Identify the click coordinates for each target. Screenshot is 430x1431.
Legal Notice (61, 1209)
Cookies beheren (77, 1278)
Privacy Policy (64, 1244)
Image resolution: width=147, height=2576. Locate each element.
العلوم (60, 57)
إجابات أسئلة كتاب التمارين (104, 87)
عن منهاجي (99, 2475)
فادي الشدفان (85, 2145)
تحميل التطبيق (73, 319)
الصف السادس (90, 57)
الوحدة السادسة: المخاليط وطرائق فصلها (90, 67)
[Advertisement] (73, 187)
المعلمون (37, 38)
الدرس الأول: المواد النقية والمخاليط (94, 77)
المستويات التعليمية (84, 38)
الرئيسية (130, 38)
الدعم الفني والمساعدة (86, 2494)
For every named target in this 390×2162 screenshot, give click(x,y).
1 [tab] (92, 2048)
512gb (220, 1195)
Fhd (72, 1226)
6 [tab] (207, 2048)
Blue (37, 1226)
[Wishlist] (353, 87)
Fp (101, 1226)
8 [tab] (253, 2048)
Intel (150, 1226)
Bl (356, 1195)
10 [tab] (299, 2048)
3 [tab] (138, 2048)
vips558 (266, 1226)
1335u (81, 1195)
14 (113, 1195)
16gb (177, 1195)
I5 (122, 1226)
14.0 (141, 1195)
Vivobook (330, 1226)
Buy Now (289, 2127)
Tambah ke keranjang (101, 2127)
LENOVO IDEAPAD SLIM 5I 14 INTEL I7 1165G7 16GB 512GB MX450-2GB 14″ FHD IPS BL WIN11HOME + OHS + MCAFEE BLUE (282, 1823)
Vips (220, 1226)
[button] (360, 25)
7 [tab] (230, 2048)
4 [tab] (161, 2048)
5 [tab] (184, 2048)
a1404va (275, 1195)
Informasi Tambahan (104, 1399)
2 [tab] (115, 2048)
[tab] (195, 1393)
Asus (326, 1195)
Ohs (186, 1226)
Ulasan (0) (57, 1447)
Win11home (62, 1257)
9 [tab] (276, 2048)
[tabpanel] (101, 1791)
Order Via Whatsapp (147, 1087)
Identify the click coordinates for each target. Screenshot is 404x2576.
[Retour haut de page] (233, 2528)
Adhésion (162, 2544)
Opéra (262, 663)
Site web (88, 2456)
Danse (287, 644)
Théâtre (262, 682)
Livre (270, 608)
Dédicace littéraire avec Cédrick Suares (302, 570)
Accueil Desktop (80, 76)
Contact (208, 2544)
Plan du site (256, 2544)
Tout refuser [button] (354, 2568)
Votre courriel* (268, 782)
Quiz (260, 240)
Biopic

=======

• [Task brief]
Check each line of the data above, and please copy the ones in which the string "click" occurs.

• [Solution for this exercise]
Identify the click coordinates for each target. Screenshot is 430x1431.
For every named target in this 390×2162 screenshot, give click(x,y).
Identify the click coordinates for each target. Screenshot is 404x2576.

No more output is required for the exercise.